**Input data:**
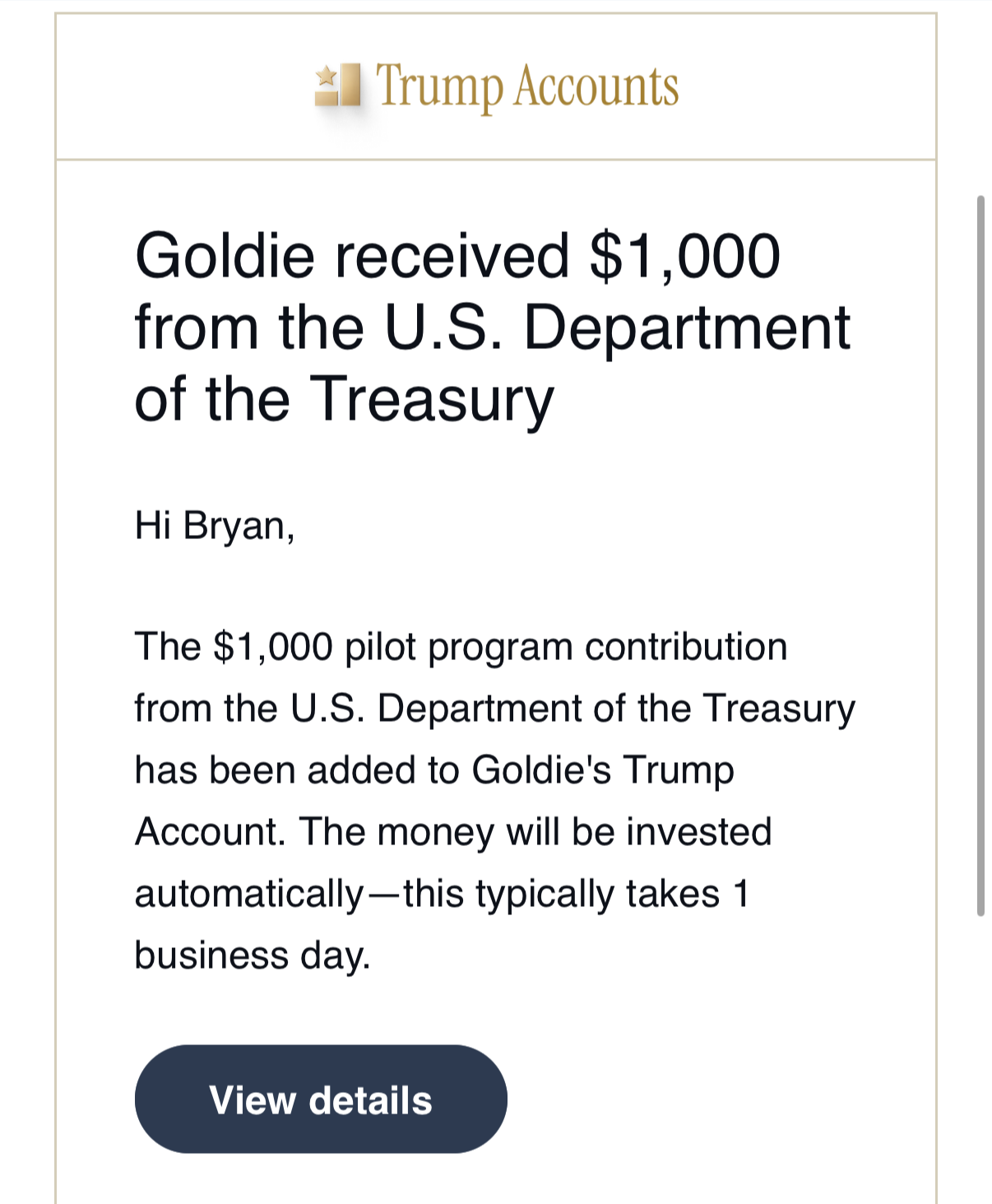992x1204 pixels.
Task: Click the business day text
Action: (x=253, y=956)
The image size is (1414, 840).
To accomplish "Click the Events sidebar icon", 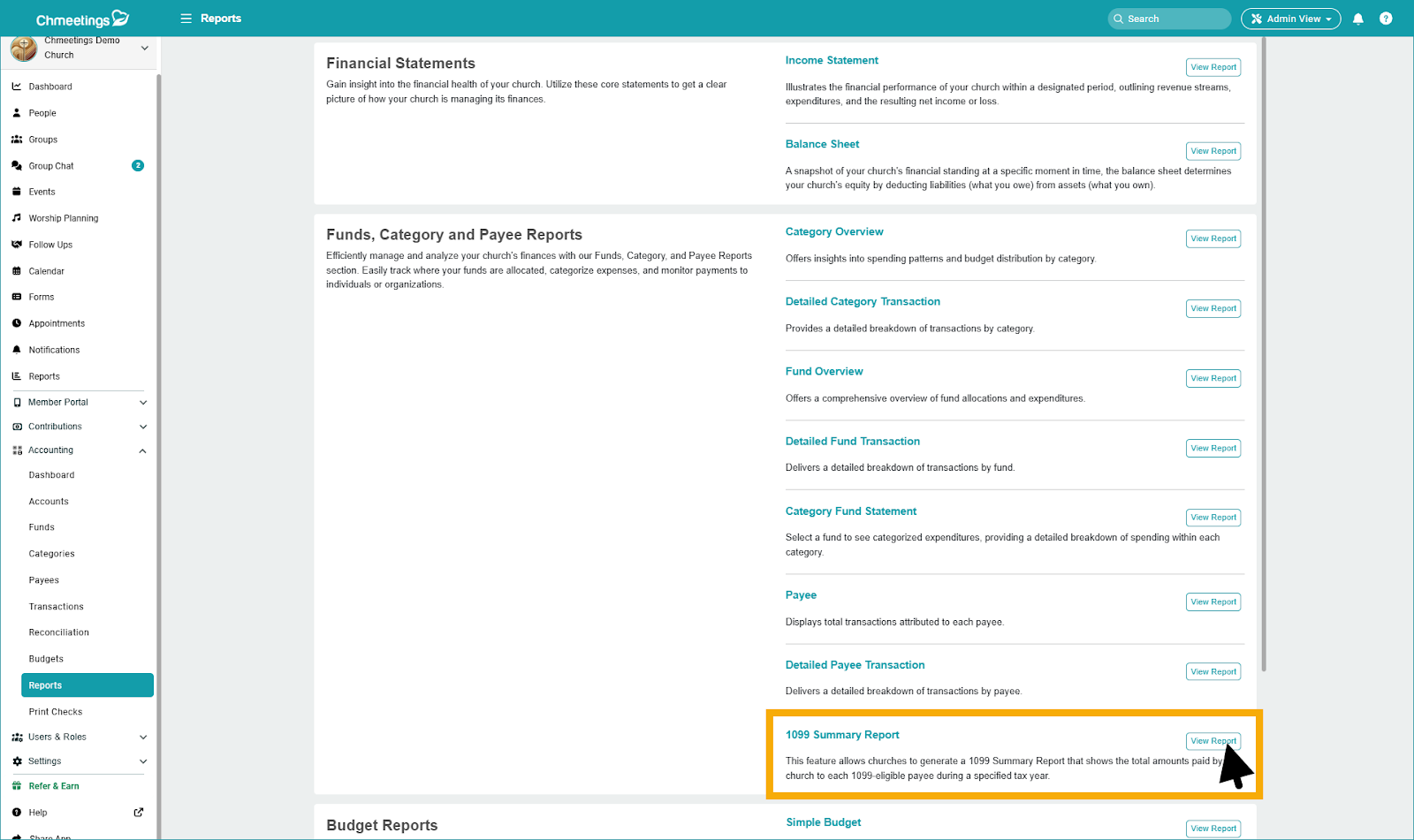I will pyautogui.click(x=17, y=192).
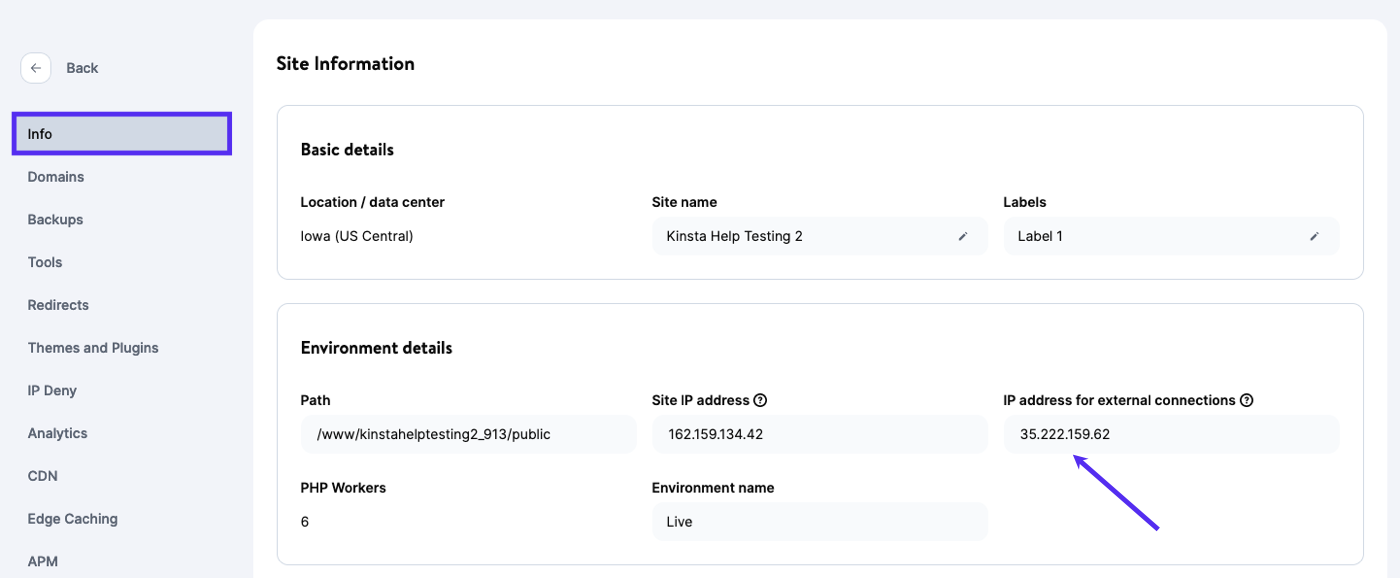Open the Backups section
Image resolution: width=1400 pixels, height=578 pixels.
55,220
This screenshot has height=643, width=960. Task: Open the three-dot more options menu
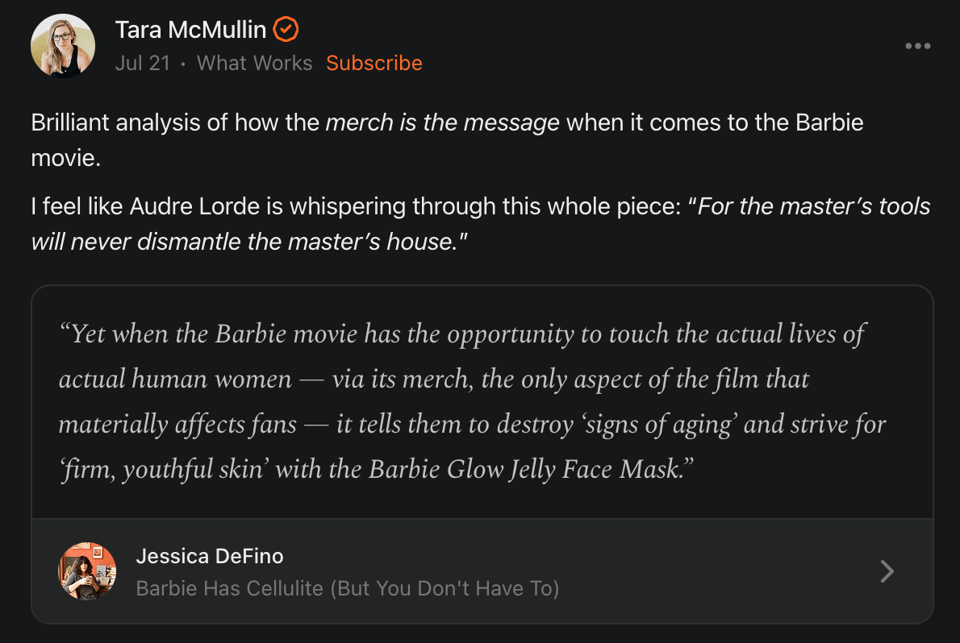[917, 46]
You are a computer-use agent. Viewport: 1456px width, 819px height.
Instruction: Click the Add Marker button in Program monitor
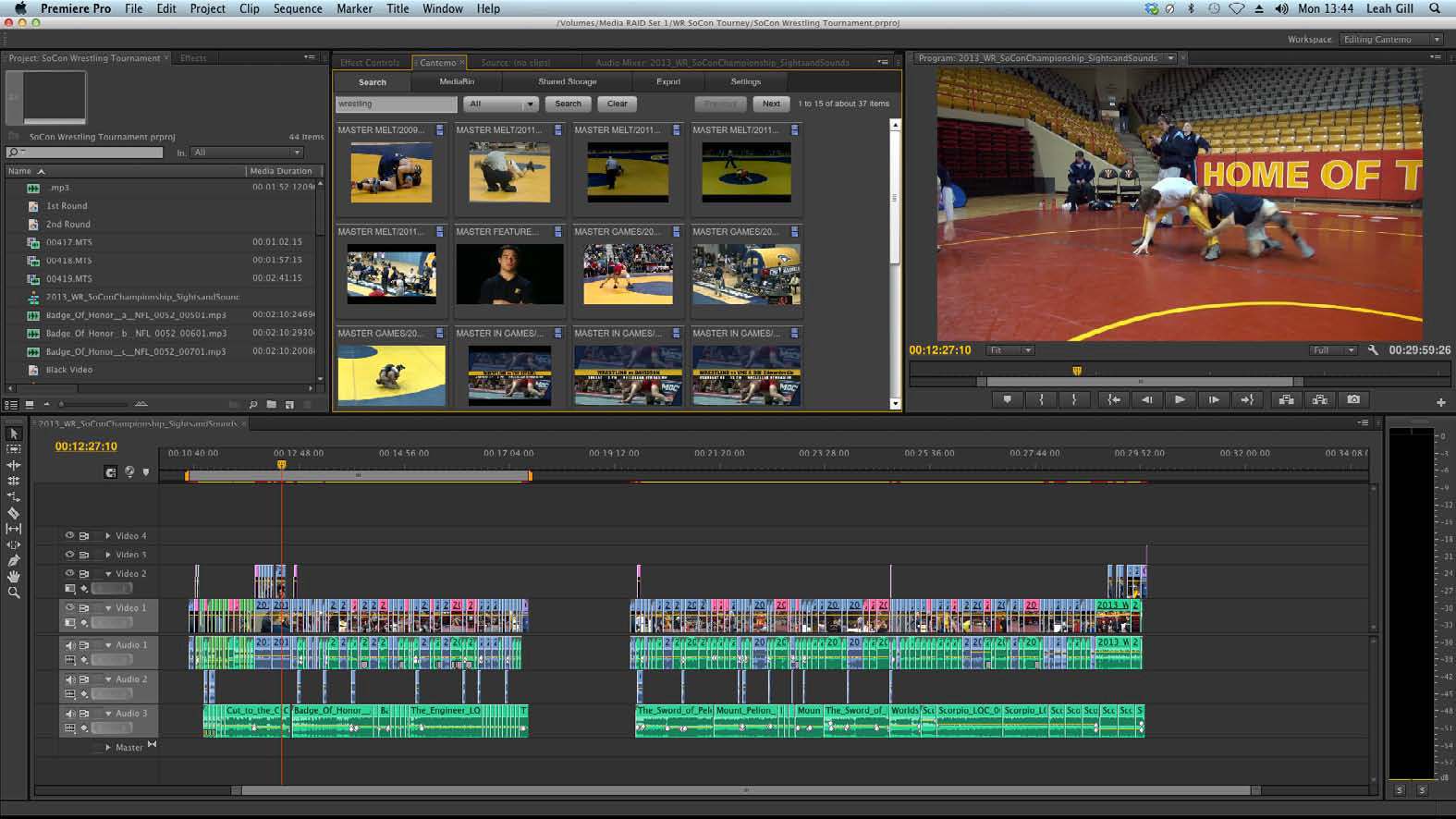[x=1007, y=399]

**What the task requires:**
Omit the pictures and retype exactly the lines from the one containing "Instruction: Click the" through the end of the entries above.

**Solved exercise:**
Instruction: Click the Add Marker button in Program monitor
[x=1007, y=399]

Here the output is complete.